Bone-derived growth factors modulate collagenase and TIMP (tissue inhibitor of metalloproteinases) activity and type I collagen degradation by mouse calvarial osteoblasts

Abstract

The finding that osteoblasts synthesize collagenase has led to the hypothesis that bone cells play a major role in bone resorption by degrading the surface osteoid layer, thereby preparing the underlying mineralized bone for osteoclastic action. To further understand the mechanisms regulating osteoid removal, mouse calvarial osteoblasts were cultured on 14C-labelled type I collagen films and the abilities of (i) bovine bone matrix extracts and (ii) purified or recombinant human growth factors, to modify their collagenolytic behaviour were investigated.
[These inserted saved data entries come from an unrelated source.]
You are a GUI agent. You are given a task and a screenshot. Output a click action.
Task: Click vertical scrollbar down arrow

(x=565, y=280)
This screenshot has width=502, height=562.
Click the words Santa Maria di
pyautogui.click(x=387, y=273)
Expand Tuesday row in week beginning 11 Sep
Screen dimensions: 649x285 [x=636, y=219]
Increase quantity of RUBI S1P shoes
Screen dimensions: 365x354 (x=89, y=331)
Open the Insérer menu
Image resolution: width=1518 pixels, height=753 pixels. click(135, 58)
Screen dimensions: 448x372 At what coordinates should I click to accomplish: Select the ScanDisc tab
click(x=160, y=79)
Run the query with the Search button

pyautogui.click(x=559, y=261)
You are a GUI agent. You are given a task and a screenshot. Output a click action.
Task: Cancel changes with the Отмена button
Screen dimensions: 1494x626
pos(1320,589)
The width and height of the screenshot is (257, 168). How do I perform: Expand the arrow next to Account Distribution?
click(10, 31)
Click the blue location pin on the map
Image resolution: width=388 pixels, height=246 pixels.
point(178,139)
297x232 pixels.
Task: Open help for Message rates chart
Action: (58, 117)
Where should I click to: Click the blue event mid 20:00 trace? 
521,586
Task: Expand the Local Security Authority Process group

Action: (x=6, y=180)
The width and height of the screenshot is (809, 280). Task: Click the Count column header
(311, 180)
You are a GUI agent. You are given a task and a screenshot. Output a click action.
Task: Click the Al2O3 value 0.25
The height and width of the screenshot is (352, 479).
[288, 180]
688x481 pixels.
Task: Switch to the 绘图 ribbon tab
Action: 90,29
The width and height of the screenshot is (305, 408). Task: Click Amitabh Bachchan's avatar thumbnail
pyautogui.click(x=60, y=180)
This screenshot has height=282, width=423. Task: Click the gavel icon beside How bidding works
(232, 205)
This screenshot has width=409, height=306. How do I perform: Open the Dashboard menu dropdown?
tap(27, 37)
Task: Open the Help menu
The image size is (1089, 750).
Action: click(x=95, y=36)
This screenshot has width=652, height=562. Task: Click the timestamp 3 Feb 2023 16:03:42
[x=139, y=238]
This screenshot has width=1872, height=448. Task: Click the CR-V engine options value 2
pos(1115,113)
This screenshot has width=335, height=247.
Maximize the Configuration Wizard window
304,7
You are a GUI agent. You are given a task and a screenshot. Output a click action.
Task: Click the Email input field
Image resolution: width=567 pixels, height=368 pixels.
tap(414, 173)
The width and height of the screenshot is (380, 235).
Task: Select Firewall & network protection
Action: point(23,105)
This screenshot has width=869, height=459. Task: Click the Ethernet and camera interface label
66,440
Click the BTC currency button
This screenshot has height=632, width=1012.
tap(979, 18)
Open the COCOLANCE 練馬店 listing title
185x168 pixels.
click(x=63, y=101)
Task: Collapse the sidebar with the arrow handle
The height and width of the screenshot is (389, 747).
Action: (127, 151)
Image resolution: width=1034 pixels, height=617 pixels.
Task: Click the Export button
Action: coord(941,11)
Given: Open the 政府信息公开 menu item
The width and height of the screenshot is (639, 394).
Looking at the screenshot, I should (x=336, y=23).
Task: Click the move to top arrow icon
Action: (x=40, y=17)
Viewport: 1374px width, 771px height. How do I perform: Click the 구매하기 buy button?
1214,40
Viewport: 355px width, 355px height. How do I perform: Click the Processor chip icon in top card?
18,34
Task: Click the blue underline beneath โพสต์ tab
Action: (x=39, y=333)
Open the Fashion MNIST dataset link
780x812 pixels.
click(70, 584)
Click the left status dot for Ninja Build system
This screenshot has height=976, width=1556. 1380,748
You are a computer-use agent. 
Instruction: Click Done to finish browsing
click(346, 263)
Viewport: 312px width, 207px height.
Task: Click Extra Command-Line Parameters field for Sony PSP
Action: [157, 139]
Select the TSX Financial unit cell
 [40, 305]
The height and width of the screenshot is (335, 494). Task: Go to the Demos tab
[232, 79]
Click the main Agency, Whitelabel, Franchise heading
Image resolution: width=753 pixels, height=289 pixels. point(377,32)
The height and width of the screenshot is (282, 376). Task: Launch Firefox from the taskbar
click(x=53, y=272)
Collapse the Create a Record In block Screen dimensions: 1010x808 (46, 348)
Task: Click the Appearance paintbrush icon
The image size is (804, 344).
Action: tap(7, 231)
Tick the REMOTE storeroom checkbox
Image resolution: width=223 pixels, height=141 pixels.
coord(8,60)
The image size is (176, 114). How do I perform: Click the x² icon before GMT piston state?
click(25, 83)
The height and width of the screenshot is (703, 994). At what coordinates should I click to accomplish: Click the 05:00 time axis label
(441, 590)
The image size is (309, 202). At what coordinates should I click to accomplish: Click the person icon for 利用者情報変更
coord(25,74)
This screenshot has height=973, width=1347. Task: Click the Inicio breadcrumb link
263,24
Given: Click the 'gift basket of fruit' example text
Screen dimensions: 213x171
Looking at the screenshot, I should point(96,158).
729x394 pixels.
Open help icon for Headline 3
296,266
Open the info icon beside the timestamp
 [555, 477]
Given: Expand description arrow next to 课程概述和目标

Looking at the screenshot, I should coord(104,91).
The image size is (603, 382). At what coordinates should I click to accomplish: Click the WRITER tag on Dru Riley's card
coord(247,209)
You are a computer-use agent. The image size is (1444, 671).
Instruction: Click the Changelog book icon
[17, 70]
EDTA/Tris-HCl extracts of bone matrix containing growth factor activity, exerted a dose-dependent inhibition of type I collagenolysis by osteoblasts stimulated with 1,25-dihydroxyvitamin D 3 (1,25(OH) 2D 3, 10 ng/ml). Inhibition was accompanied by a reduction in collagenase activity and an increase in free TIMP (tissue inhibitor of metalloproteinases) in the culture medium. Transforming growth factor-β, epidermal growth factor, platelet-derived growth factor and the acidic and basic fibroblast growth factors all mimicked these effects. In contrast, insulin-like growth factors-I and-II did not inhibit type I collagenolysis, only partially inhibited collagenase activity, and did not stimulate TIMP production by either 1,25(OH) 2D 3-treated or untreated cells. These findings provide additional evidence for the tight control exerted on the proteolytic activity of osteoblasts and the importance of TIMP in its regulation. They suggest strongly that the conversion (coupling) of the initial resorptive phase of the bone remodelling cycle to one of deposition, may be mediated by polypeptide growth factors either produced rocally by osteoblasts, or released by proteolysis from the bone matrix.